====== Data to use ======

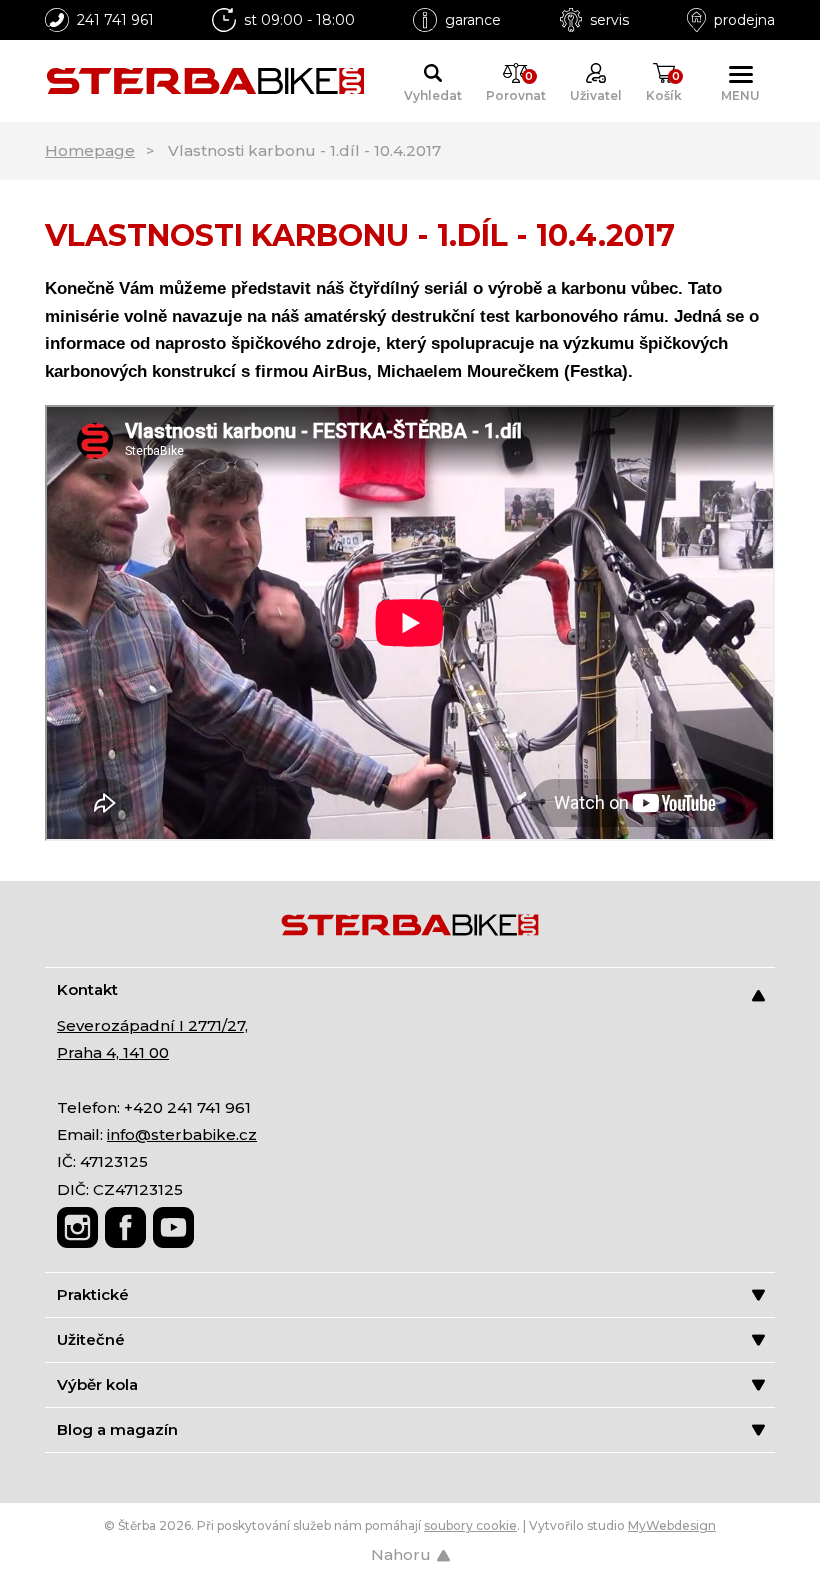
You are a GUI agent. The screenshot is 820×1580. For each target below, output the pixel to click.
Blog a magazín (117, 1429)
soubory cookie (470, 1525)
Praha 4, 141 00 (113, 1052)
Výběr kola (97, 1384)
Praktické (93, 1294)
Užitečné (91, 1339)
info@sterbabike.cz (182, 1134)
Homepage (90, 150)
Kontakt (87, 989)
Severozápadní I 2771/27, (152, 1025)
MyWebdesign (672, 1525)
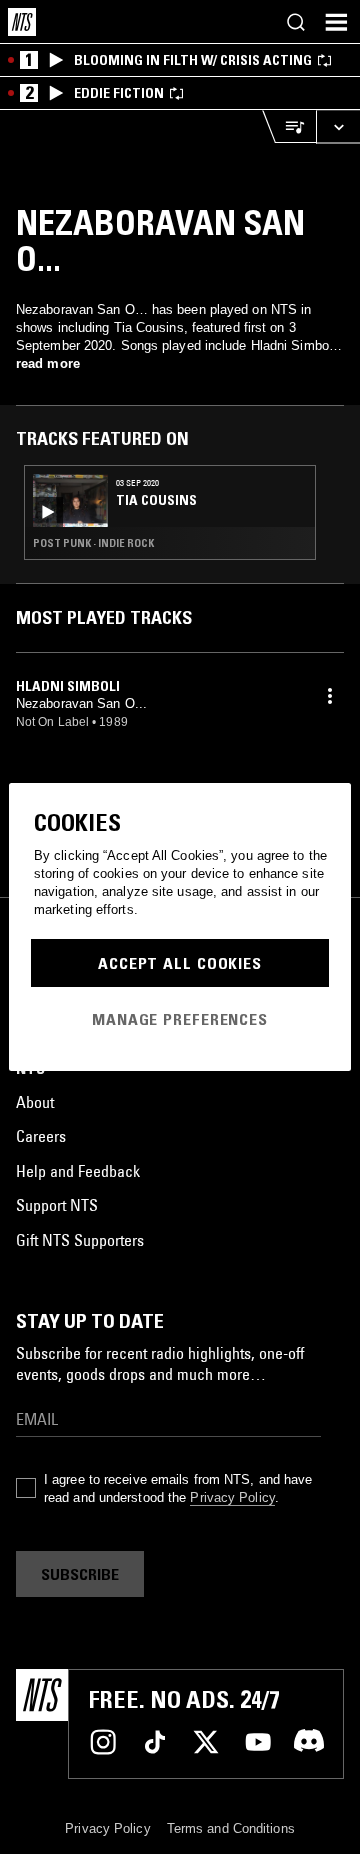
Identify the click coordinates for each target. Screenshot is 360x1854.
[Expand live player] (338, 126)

======

- _What this task involves_:
Your response should be the lines of the entries above that include the string "each".

- _Problem solution_:
You are a GUI agent. The screenshot is 820×1580. For each target below, output the pixel to click.
Identify the click coordinates for each target. Screenshot is 360x1854.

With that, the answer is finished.